• **QUOTED PASSAGE**
· · · · · · ·

By Hundidocom @hundidopuppy
running dog

Despite your best efforts, it’s possible that your dog might develop a serious behavioral problem. The most common and potentially dangerous examples are a dog that runs away and a dog that responds to situations aggressively.

(Check out Reasons for Dog Hyperactivity)

Running Away

All dogs love being able to run free, really stretching their legs and playing with toys or other dogs. However, until your dog will return to your call then it’s not safe to let him off his lead. You may come across someone who isn’t confident around dogs or perhaps meet another dog who is not friendly. Often dogs learn to run away from their owners because they have been allowed to play off the lead before they have properly learned to come when called.

Dogs run away from their owners for a variety of reasons. Don’t take it personally, simply remind yourself that your dog spends all day in a house with you and is finding the temptations of the outside world too distracting. In this case, it’s likely that you dog views returning to you as a signal that his fun is about to end and is therefore best avoided. If your dog finds running away more rewarding than staying with you, training must focus on ensuring your dog not only comes back to you but also enjoys spending playtime with you.

If your dog will not return to you in a distraction-free environment such as your home or garden, it is too much to expect him to come back on a walk. Go back to basics and practice “come when called” at home in a quiet environment. You can introduce recall training to many elements of your daily life; try recalling him to a food bowl at dinner time, or recall from a thrown toy. Remember to always give lots of praise when he comes back to you.

· · · · · · ·

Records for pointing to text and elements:
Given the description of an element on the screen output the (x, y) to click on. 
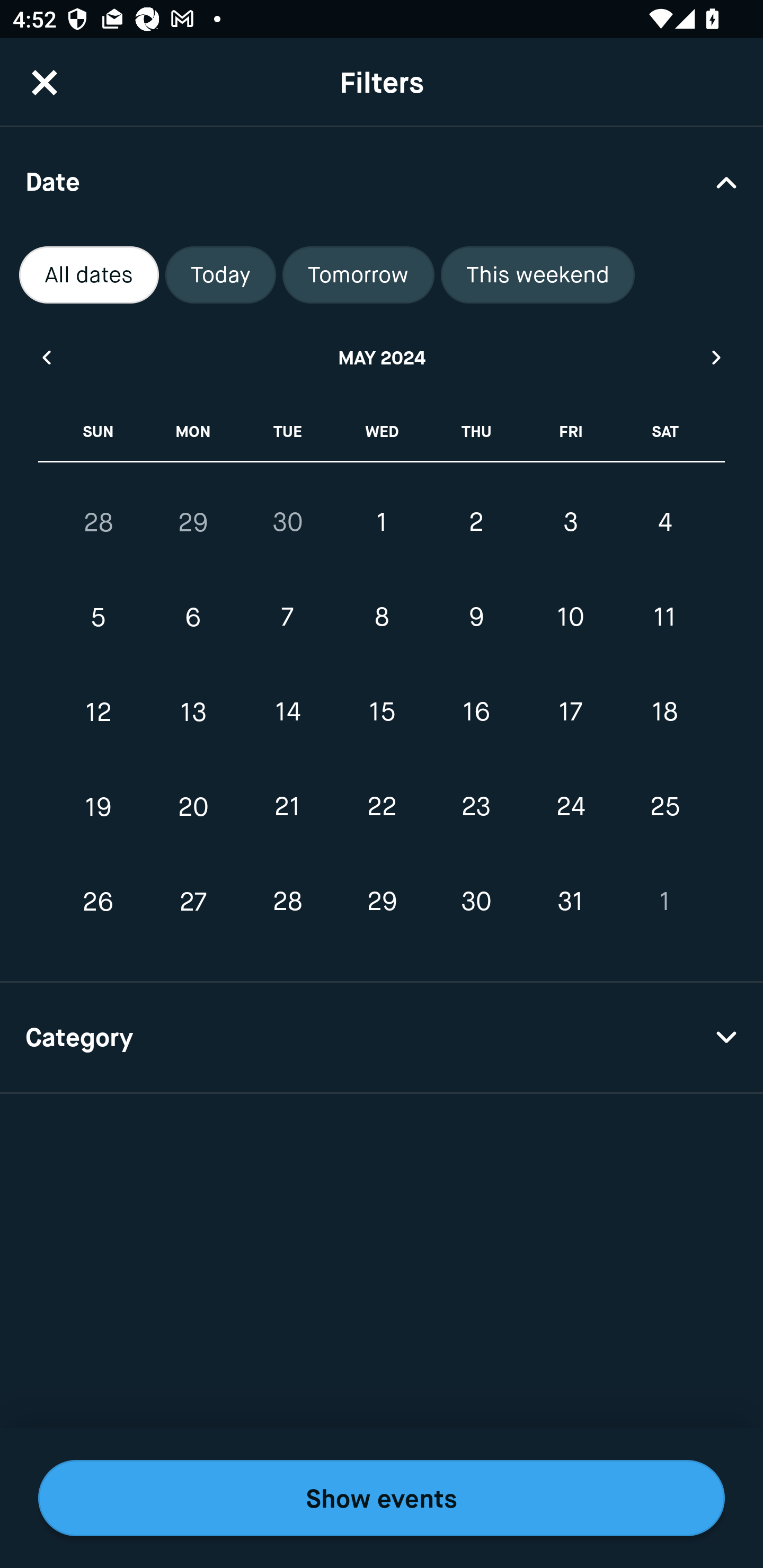
CloseButton (44, 82)
Date Drop Down Arrow (381, 181)
All dates (88, 274)
Today (220, 274)
Tomorrow (358, 274)
This weekend (537, 274)
Previous (45, 357)
Next (717, 357)
28 (98, 522)
29 (192, 522)
30 (287, 522)
1 (381, 522)
2 (475, 522)
3 (570, 522)
4 (664, 522)
5 (98, 617)
6 (192, 617)
7 (287, 617)
8 (381, 617)
9 (475, 617)
10 (570, 617)
11 (664, 617)
12 (98, 711)
13 (192, 711)
14 (287, 711)
15 (381, 711)
16 (475, 711)
17 (570, 711)
18 (664, 711)
19 (98, 806)
20 (192, 806)
21 (287, 806)
22 (381, 806)
23 (475, 806)
24 (570, 806)
25 (664, 806)
26 (98, 901)
27 (192, 901)
28 (287, 901)
29 (381, 901)
30 (475, 901)
31 (570, 901)
1 (664, 901)
Category Drop Down Arrow (381, 1038)
Show events (381, 1497)
Given the description of an element on the screen output the (x, y) to click on. 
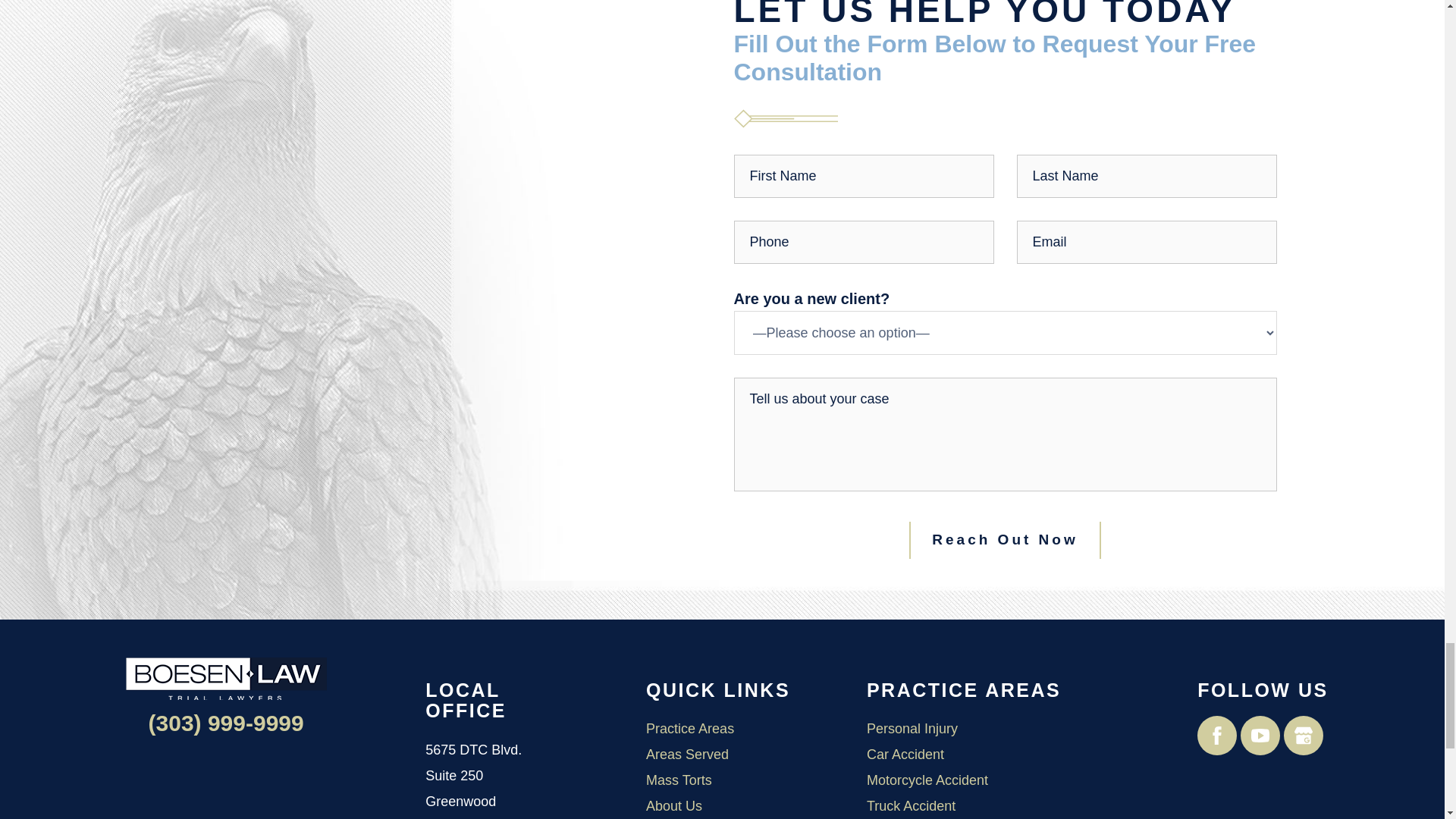
Main Line (226, 722)
Given the description of an element on the screen output the (x, y) to click on. 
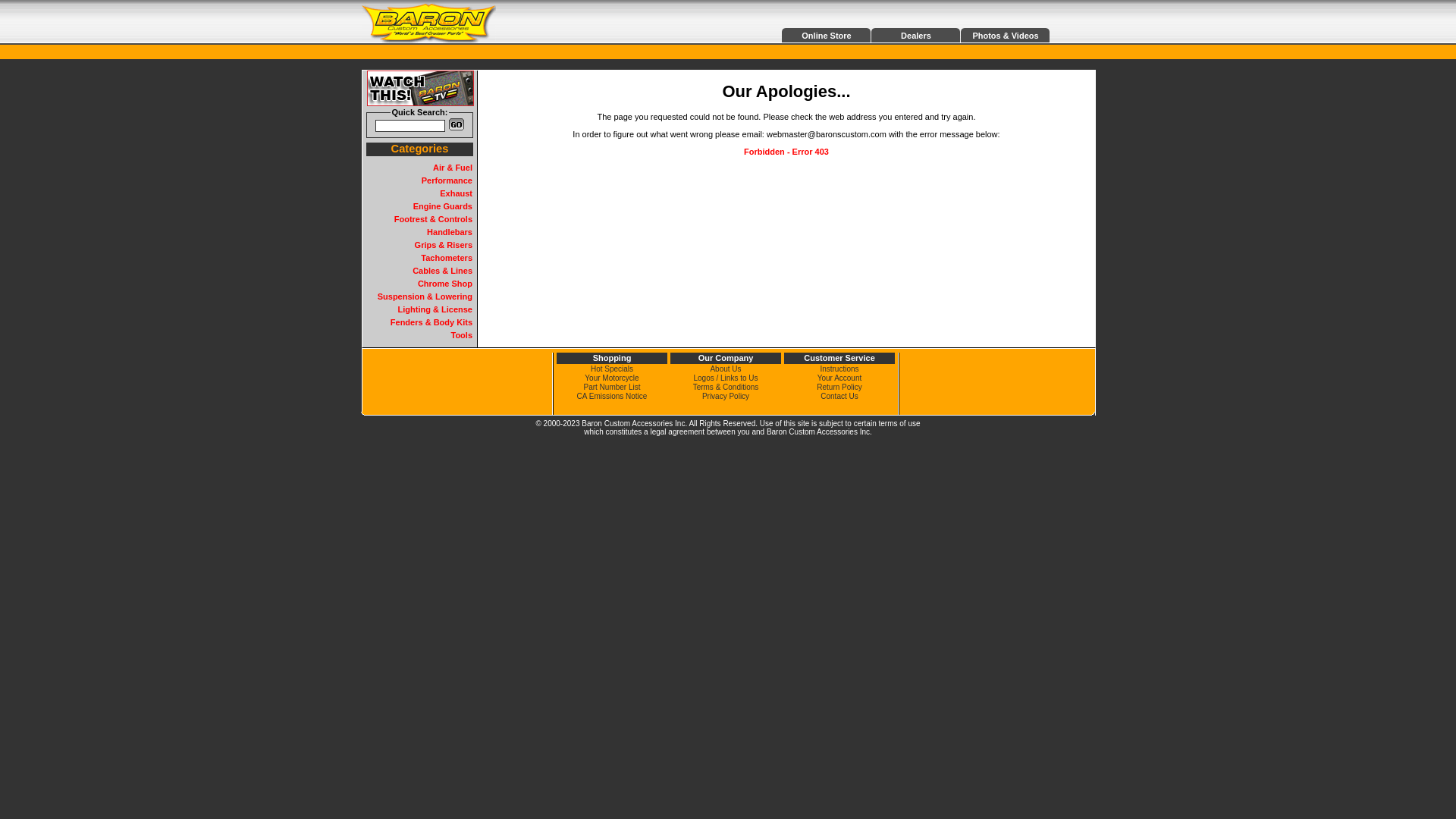
Handlebars Element type: text (449, 231)
Dealers Element type: text (915, 36)
Chrome Shop Element type: text (444, 283)
Tachometers Element type: text (446, 257)
Contact Us Element type: text (838, 396)
Logos / Links to Us Element type: text (725, 377)
Instructions Element type: text (838, 368)
Footrest & Controls Element type: text (433, 218)
Grips & Risers Element type: text (443, 244)
Lighting & License Element type: text (435, 308)
Your Account Element type: text (839, 377)
Terms & Conditions Element type: text (726, 386)
Your Motorcycle Element type: text (611, 377)
Hot Specials Element type: text (611, 368)
Part Number List Element type: text (611, 386)
Exhaust Element type: text (455, 192)
Privacy Policy Element type: text (725, 396)
Fenders & Body Kits Element type: text (431, 321)
Air & Fuel Element type: text (452, 167)
Return Policy Element type: text (838, 386)
Photos & Videos Element type: text (1005, 36)
Engine Guards Element type: text (442, 205)
CA Emissions Notice Element type: text (612, 396)
Tools Element type: text (461, 334)
About Us Element type: text (724, 368)
Cables & Lines Element type: text (442, 270)
Online Store Element type: text (826, 36)
Performance Element type: text (446, 180)
Suspension & Lowering Element type: text (424, 296)
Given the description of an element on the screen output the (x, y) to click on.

· · · · · · ·

• **EXERCISE A**
According to the dog training text, what things do all dogs love? List each one.
• **EXERCISE B**
Extend the dog training text with a paragraph that picks up after its final sentence.
The listing has no role in these tasks.

• **RESULT A**
- Being able to run free
- Really stretching their legs
- Playing with toys
- Playing with other dogs

• **RESULT B**
Running Away Dogs

Give him praise and/or reward when you call him back. *

Once your dog will return to you quickly and happily in and around the house, it’s time to move the training outside. Walk your dog on his normal lead, but have a light, long lead attached as well and tuck it away in your pocket. When you get to a safe, open space you can make a big show of taking your dog’s lead off. He will assume he is off the lead, but in actual  fact you have hold of the end of the long-line. Don’t use this as you would a lead- it’s simply your safety line. You should aim to leave it dragging along the ground and avoid it pulling taut. Now try calling your dog as you have practiced at home: say your dog’s name, followed by “come,” stand up tall and wave your arms with a big smile on your face! Your dog should want to come back to you, because he knows he will get treats or praise every time he does.

Keep the training varied- ask him to recall as many times and be totally unpredictable with then you call him. Treat him sometimes, play with him others. Occasionally put him back on the lead for a little while and then let him off for a free run again. Keep him with you for a minute or two, then next time call him and send him straight off again. They key is to always praise the recall in some way.

Key Points to Control Running Away Dogs

Runaway dog. The outside world can be full of temptations for your dog. You should always practice recall training with your dog in a quiet, controlled environment at home before you let him off the lead during walks.

Returning for treats. Dogs should be taught that coming back when called means that they get a reward and are then allowed to continue playing. Only occasionally does it signal the end of the walk.